### Texto em estudo
☆ ☆ ☆ ☆
Life is People é o mais recente álbum de Bill Fay mas, mais do que isso, este é o seu primeiro trabalho de originais em mais de 40 anos. Constatado este facto, há uma questão que se impõe: o que leva um artista a lançar um trabalho novo depois de várias décadas num silêncio criativo quase imperturbável? Por norma, sabemos que estas situações significam uma de duas coisas: a) o artista está à rasca de finanças; b) o artista produziu realmente uma obra-prima digna de registo. O caso de Fay não deixa margem para dúvidas (até porque o britânico doou antecipadamente as receitas deste disco aos Médicos Sem Fronteiras) – Life is People é uma obra-prima.

O ser humano é uma criatura complexa. Consegue conciliar sentimentos conflituantes e ao mesmo tempo, apesar da sua alegada inteligência, ter atitudes verdadeiramente irracionais. Life is People aborda essa complexidade e pega no que a humanidade tem de melhor e pior para pintar um retrato fiel à sua natureza. Da magia inocente de gestos mundanos que é relatada na grandiosa Cosmic Concerto, à faceta sanguinária e traiçoeira visível em There is a Valley; da esperança fulminante que irradia de This World até à fé inabalável que transparece de Thank You Lord; da intimidade arrepiante de Jesus, Etc. (belíssima versão de um original dosWilco) à benção sagrada de Be at Peace With Yourself … Em pouco menos de uma hora, Fay percorre todo um espectro de emoções e atitudes universais que tanto encontramos nos arquivos da História como no nosso quotidiano. Quem tem coração não fica indiferente.
☆ ☆ ☆ ☆
### Tarefa atribuída
Responda com base no texto sobre o álbum Life is People:
(a) Há quanto tempo Bill Fay não lançava um trabalho de originais?
(b) A quem doou ele antecipadamente as receitas deste disco?
(c) Em que canção do álbum é visível a faceta sanguinária e traiçoeira do ser humano?

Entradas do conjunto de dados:
☆ ☆ ☆ ☆
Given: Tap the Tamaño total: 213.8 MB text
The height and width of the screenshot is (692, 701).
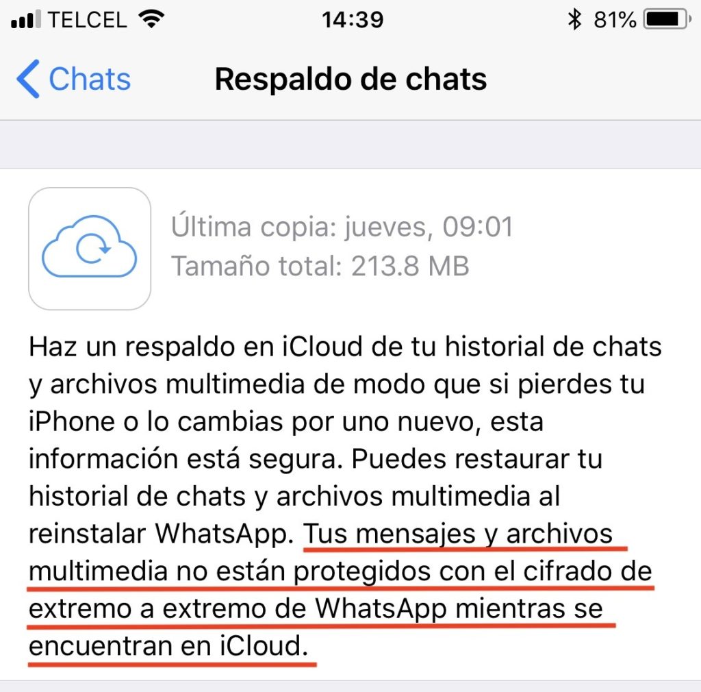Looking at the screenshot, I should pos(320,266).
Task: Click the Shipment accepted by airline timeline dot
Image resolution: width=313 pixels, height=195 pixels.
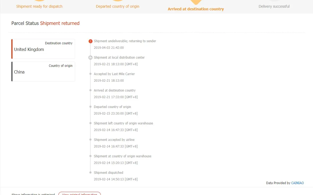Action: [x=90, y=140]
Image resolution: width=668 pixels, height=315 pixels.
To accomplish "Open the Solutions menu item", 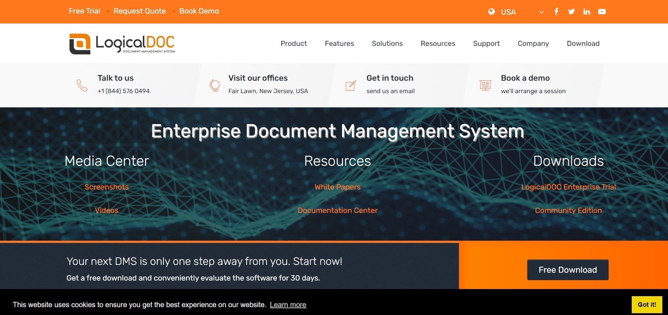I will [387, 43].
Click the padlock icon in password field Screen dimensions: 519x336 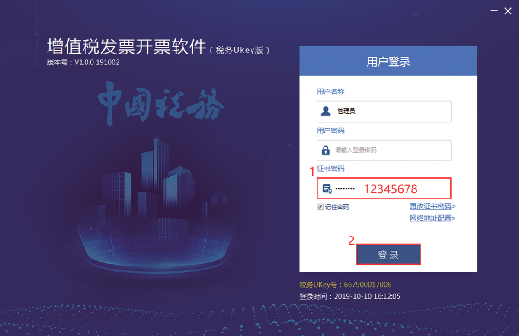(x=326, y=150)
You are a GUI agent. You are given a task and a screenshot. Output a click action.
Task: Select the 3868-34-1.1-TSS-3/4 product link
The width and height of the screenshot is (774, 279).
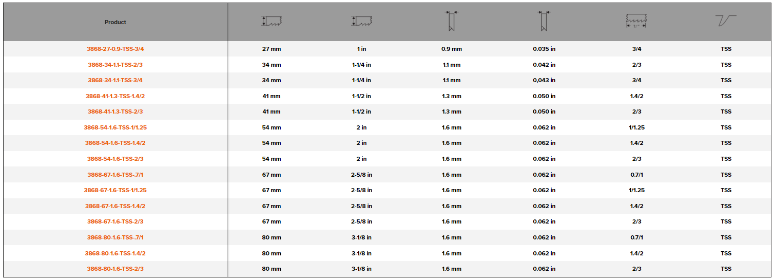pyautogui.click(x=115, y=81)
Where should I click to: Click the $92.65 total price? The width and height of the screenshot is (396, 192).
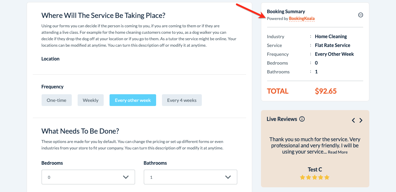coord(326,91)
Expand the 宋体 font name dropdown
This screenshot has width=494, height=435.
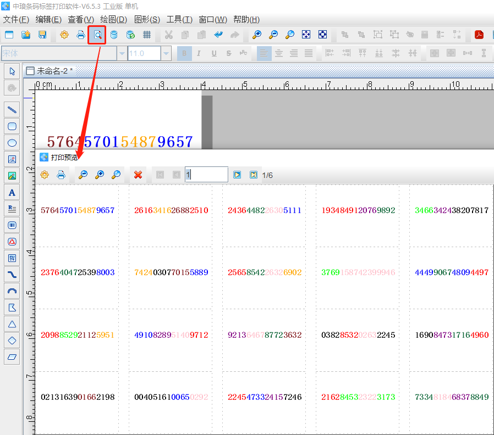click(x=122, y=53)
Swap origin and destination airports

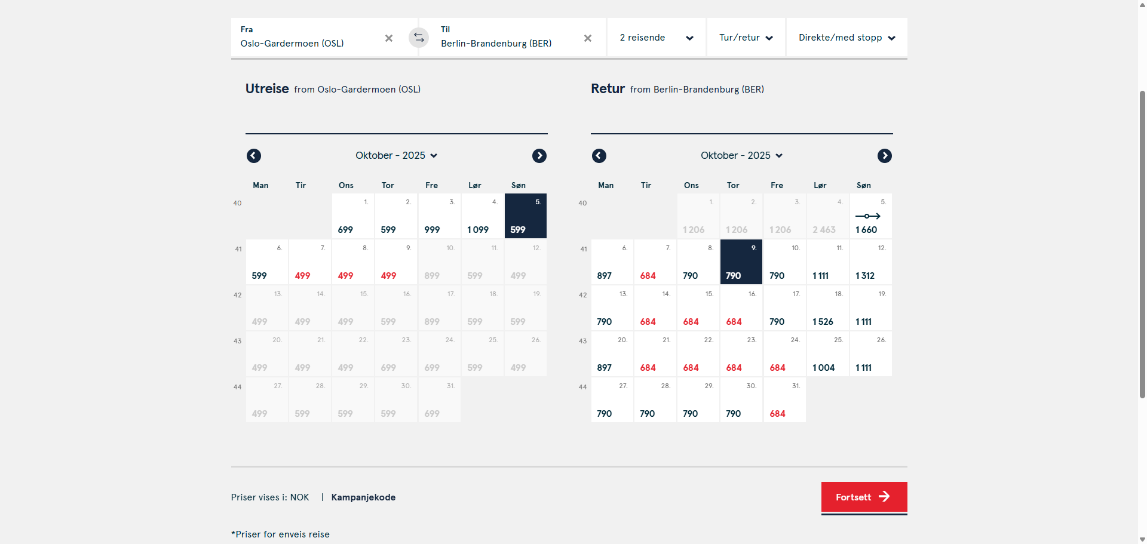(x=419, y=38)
☆ ☆ ☆ ☆
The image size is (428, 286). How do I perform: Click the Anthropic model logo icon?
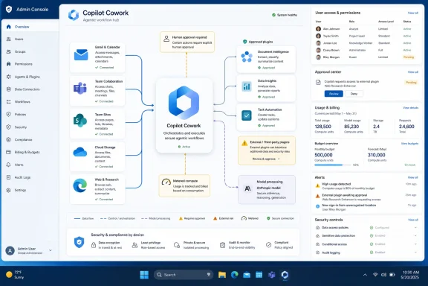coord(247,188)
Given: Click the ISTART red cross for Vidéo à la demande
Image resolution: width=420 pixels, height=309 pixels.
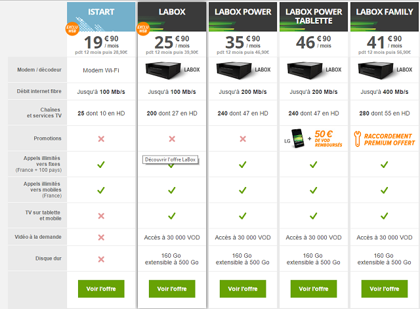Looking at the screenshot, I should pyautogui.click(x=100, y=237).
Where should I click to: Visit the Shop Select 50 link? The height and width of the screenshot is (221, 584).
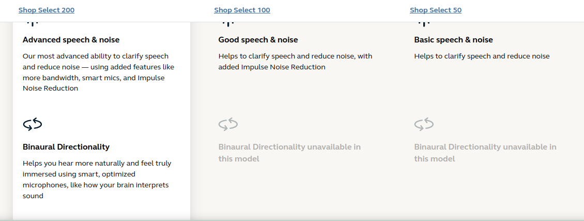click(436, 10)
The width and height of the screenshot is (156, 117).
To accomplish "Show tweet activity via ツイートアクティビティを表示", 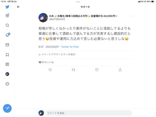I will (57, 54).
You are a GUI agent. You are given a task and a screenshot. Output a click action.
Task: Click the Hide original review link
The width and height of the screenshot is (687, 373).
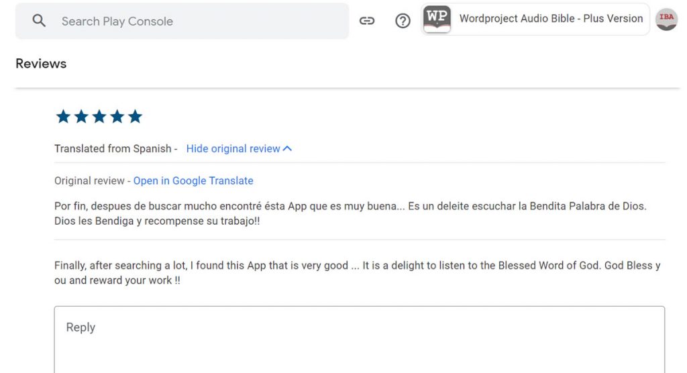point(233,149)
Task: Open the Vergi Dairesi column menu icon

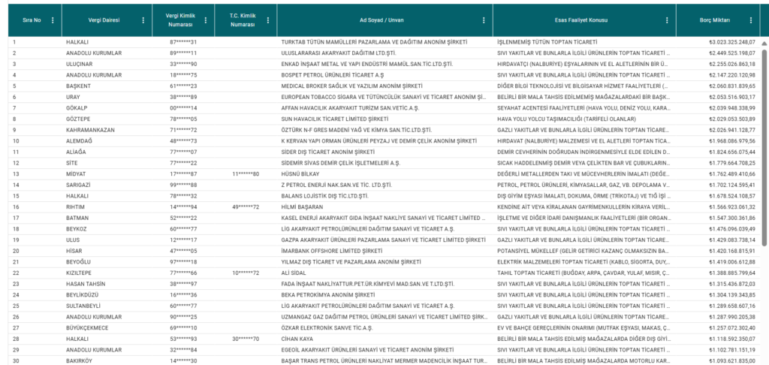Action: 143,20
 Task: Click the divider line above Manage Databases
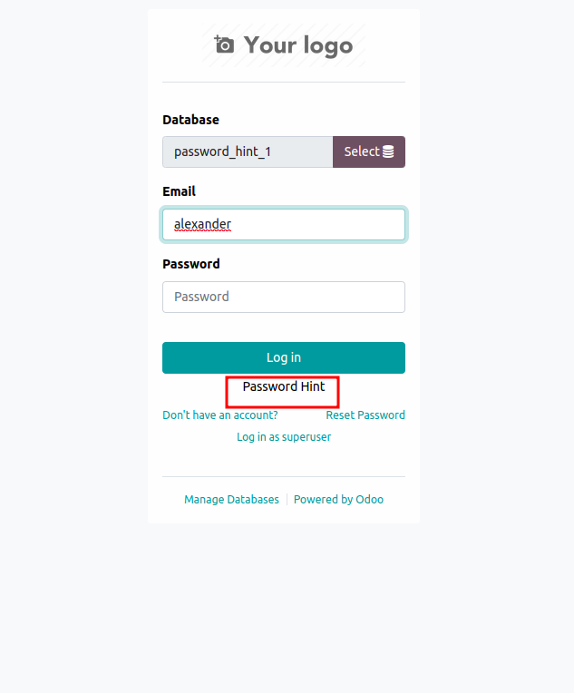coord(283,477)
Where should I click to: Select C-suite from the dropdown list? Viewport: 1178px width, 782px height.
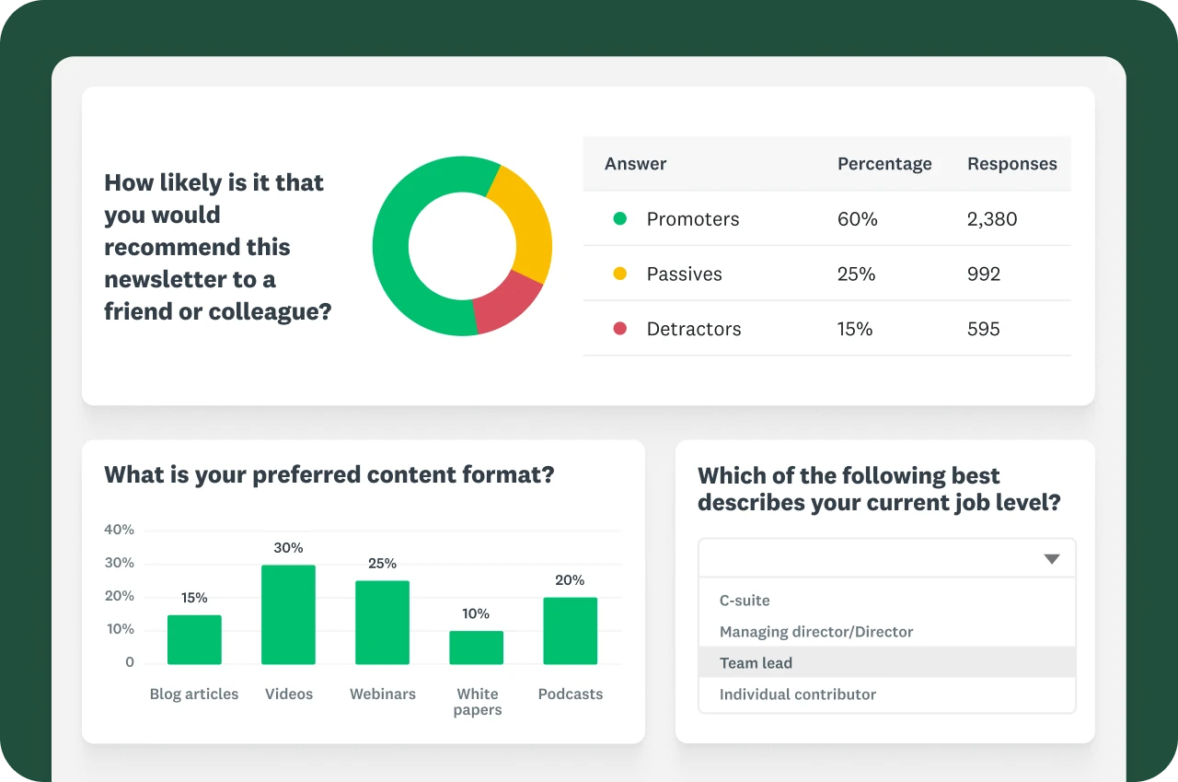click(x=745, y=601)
☆ ☆ ☆ ☆
### Exercício resolvido
(a) Há mais de 40 anos.
(b) Aos Médicos Sem Fronteiras.
(c) Em There is a Valley.